SRINAGAR: Road accidents are a bigger killer than militancy in Jammu and Kashmir, according to official records that show deaths due to “rash or negligent driving” were five times more than the toll from terrorism, at least in the last two years.
Jammu and Kashmir Police’s annual crime report, released recently, said nearly 1,000 people were killed and some 8,400 wounded in some 6,000 road accidents in the militancy-ravaged state in 2015.
In comparison, 176 people died in some 291 terrorist incidents last year. The dead included 28 civilians, 45 security force personnel and 103 foreign and local militants.
The scene was not different in 2014. As many as 1,055 people were killed and more than 8,000 injured in nearly 5,900 road accidents.

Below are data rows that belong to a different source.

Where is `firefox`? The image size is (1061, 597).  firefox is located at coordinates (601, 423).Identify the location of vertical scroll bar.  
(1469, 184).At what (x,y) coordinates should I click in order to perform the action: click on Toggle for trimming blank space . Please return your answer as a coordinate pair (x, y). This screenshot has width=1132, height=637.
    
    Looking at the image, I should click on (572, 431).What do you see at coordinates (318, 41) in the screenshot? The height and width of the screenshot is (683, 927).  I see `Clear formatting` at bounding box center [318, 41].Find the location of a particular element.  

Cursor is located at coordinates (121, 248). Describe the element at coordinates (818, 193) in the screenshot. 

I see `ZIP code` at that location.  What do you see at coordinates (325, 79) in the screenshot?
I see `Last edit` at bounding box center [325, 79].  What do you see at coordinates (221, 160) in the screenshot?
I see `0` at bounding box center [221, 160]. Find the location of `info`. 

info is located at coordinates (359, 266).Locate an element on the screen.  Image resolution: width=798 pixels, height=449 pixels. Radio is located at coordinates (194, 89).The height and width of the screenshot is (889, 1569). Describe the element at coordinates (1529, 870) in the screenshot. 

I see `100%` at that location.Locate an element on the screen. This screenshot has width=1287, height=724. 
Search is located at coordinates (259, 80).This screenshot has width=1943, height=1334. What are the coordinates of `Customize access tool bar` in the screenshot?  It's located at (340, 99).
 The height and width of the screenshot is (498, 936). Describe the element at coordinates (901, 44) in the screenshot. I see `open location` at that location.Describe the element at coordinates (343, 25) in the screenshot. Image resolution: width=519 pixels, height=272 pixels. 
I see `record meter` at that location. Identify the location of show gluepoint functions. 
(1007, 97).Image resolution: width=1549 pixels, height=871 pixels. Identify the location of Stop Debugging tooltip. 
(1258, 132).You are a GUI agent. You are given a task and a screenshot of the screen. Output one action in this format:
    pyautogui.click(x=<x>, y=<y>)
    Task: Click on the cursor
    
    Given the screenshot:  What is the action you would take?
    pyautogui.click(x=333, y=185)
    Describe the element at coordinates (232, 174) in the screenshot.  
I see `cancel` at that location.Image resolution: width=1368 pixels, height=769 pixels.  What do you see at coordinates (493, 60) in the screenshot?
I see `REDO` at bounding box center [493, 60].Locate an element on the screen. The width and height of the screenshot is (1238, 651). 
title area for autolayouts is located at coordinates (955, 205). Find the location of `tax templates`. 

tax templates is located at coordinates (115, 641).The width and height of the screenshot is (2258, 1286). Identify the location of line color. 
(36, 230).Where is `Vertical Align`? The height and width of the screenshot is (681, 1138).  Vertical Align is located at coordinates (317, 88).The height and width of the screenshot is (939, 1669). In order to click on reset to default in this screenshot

On the other hand, militancy-related violence in 2014 claimed 187 lives. These included 37 civilians, 46 security personnel, and 104 militants. Some 75 people were also injured or maimed in more than 300 terrorist incidents that year.
The first two months of this year have been equally deadlier. According to traffic police records, 116 people were killed and nearly 1,100 injured in 862 road accidents.
Traffic police chief in Kashmir Shafqat Ali Watali said “rash and negligent driving” was surely one of the reasons for “huge” road fatalities. But he also put the blame on “bad roads” which he said were also “one of the main” contributing factors.
He said a better traffic management system was only possible for his department when people get “better and wider roads to drive on”.
In Jammu and Kashmir, successive governments have laid ambitious plans to better road connectivity. However, old timers say they have seen same roads with the same dimensions in the last 50 years, despite an ever-increasing traffic volume.
The state, according to official records, has registered more than 500,000 new vehicles in the last five years, increasing the total vehicle population to more than 1.2 million. But the road building plans have not been able to keep pace with the increasing number of vehicles over the years.
Shailendra Mishra, a senior police officer, who served the traffic department until recently, said better management and strict enforcement of rules would “surely help in curbing accidents”.
But another factor increasing road fatalities was that the state didn’t have trauma centres for an emergency care to prevent such deaths, he said.
“The absence of trauma centres and critical care ambulances on highways and major roads lead to delays and contribute to fatalities.”
But activists are of the view that till the state develops its infrastructure and builds new and wider roads, police cannot shrug off its responsibility in curbing such deaths.
“Police priority, over the years, has been to battle the unrest and conflict,” lawyer-activist Sajad Sheikh told this correspondent.
Javeed Kakroo, another activist, questioned the government’s “sincerity or the lack of it”. For example, he said, Srinagar city is already battling a narrow road crisis, and pavement encroachment by shopkeepers further complicates the problem. “Why not clear that first till we build new and wider roads.”